Das von der Stiftung DHD ausgelobte Stipendium für innovative Forschungsideen ging in diesem Jahr an Dr. Katharina Heß vom Universitätsklinikum Aachen. Heß ist Assistenzärztin der Medizinischen Klinik für Kardiologie, Pneumologie, Angiologie und Internistische Intensivmedizin, unter der Leitung von Prof. Dr. Nikolaus Marx. Forschungsschwerpunkt der 31-Jährigen ist das Thema Thrombozytenfunktion. Bevor Katharina Heß nach Aachen kam, war sie in Ulm tätig, anschließend folgte ein zweijähriger Forschungsaufenthalt an der University of Leeds/ UK.
 
Das Stipendium mit 20.000 Euro Fördervolumen erhielt die gebürtige Berlinerin jetzt für ihr Studienvorhaben zum Einfluss verschiedener Therapieregime auf das prothrombotische Risiko bei Diabetes mellitus Typ 2. „Das Projekt von Katharina Heß wird uns einen wichtigen Beitrag zum Zusammenhang von Diabetes und kardiovaskulärem Risiko liefern“, sagte Prof. Dr. Dr. Diethelm Tschöpe bei der Preisverleihung im Rahmen der Stiftungstagung Anfang Dezember in Berlin.

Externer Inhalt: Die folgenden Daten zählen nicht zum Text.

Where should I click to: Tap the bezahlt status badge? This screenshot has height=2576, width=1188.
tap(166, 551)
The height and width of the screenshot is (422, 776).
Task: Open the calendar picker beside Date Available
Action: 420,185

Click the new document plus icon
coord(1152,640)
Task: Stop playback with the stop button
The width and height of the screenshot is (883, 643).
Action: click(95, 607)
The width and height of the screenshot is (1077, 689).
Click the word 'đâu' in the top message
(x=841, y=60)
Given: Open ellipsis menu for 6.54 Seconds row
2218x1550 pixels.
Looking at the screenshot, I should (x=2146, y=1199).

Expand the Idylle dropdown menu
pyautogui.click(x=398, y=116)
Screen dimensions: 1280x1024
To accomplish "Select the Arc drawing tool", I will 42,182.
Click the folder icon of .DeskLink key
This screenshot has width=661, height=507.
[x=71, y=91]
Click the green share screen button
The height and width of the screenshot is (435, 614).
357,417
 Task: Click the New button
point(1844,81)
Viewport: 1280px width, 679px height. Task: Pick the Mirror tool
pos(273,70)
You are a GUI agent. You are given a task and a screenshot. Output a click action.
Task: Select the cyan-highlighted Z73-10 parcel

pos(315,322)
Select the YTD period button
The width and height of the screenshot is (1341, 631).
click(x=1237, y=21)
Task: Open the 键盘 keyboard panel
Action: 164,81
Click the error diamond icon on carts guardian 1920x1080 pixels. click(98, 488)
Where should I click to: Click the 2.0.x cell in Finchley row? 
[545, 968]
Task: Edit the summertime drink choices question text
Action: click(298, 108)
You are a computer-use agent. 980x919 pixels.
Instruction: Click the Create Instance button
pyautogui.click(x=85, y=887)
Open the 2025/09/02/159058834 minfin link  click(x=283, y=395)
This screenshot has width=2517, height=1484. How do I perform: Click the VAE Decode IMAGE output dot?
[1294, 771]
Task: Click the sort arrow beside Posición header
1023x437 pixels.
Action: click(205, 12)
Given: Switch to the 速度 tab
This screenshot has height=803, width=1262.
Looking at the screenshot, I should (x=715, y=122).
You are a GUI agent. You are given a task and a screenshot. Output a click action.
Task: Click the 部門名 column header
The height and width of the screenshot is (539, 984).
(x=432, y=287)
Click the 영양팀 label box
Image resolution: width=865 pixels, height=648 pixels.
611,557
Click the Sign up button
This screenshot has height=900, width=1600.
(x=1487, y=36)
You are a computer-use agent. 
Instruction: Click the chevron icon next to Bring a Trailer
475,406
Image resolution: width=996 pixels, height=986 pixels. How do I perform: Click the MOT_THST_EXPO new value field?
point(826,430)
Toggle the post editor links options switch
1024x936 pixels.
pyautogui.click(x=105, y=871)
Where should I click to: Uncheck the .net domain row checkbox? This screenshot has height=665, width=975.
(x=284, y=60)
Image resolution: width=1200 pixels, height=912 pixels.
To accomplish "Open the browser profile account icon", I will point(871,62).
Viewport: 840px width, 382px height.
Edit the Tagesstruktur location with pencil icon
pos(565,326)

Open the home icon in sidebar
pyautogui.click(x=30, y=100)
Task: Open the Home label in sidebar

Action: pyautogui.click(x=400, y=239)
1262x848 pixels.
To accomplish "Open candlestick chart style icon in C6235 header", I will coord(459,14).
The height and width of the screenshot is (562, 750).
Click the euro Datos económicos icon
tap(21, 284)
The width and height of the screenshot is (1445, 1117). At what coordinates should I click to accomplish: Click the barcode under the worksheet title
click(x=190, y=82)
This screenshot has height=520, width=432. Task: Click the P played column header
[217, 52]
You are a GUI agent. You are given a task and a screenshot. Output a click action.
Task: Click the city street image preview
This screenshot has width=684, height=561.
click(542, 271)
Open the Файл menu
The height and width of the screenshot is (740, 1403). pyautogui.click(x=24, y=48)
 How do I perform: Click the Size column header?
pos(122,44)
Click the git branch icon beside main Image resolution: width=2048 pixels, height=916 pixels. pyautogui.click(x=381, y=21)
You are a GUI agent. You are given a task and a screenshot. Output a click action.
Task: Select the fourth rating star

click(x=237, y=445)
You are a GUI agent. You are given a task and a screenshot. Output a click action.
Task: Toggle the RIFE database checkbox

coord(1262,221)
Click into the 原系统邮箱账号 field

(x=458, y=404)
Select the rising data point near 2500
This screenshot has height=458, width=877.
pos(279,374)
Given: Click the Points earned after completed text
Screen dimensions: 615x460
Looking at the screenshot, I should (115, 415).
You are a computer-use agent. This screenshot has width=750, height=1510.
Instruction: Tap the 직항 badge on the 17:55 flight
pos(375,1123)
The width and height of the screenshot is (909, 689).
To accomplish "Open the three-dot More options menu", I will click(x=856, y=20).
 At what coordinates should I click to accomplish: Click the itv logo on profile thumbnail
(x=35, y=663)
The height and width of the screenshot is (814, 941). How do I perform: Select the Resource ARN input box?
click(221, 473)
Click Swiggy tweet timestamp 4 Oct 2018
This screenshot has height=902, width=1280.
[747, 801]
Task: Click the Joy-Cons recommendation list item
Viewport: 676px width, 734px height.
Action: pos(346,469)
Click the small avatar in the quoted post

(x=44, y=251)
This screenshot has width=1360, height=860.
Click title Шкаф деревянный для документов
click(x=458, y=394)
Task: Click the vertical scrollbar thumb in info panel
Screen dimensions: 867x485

Die geplante Arbeit beruht auf der Erkenntnis, dass Diabetiker eine kompaktere Fibrinstruktur mit kleineren Poren entwickeln und eine längere Lyse-Zeit aufweisen. Diese Fibrinstruktur findet sich auch in den Thromben wieder, was mit einem erhöhten Risiko für Myokardinfarkt und Verschluss der Herzkranzgefäße verbunden ist. In ersten Vorarbeiten konnte die Stipendiatin zeigen, dass bei Frauen mit Diabetes eine signifikant dichtere Fibrinthrombus-Struktur nachweisbar ist. Ihre Fibrinthromben sind resistenter gegen die Thrombus-Lyse. Bei gleichen HbA1c-Werten führte die Therapie mit Metformin zur Verkürzung der Lyse, während Insulin mit einer dichteren Fibrinthrombus-Struktur assoziiert war.

 

Beim geförderten Forschungsprojekt untersucht Katharina Heß die Effekte antidiabetischer Therapien auf die Fibrinthrombus-Struktur und -Lyse. Es soll analysiert werden, ob die Gabe von Metformin, Insulin, DPP4-Inhibitoren, GLP-1-Analoga und Sulfonylharnstoffen einen unterschiedlichen Einfluss hat. Dafür werden Patienten mit Typ-2-Diabetes in eine klinische Studie mittels Biodatenbank eingeschlossen. Im zweiten Schritt wird ex-vivo geprüft, ob die klinisch beobachteten Assoziationen auf eine qualitative Beeinflussung der Fibrinthrombus-Struktur und -Lyse zurückzuführen sind. „Dafür wird Fibrinogen mittels Affinitäts-Chromatographie aufgereinigt und mit den verschiedenen Substanzen vorstimuliert“, erklärt die Stipendiatin. In-vitro werde dann die Fibrinthrombus-Struktur und -Lyse untersucht. Die Studie soll Aufschluss darüber geben, inwieweit verschiedene antidiabetische Therapieregime das prothrombotische Risiko von Patienten mit Typ-2-Diabetes beeinflussen.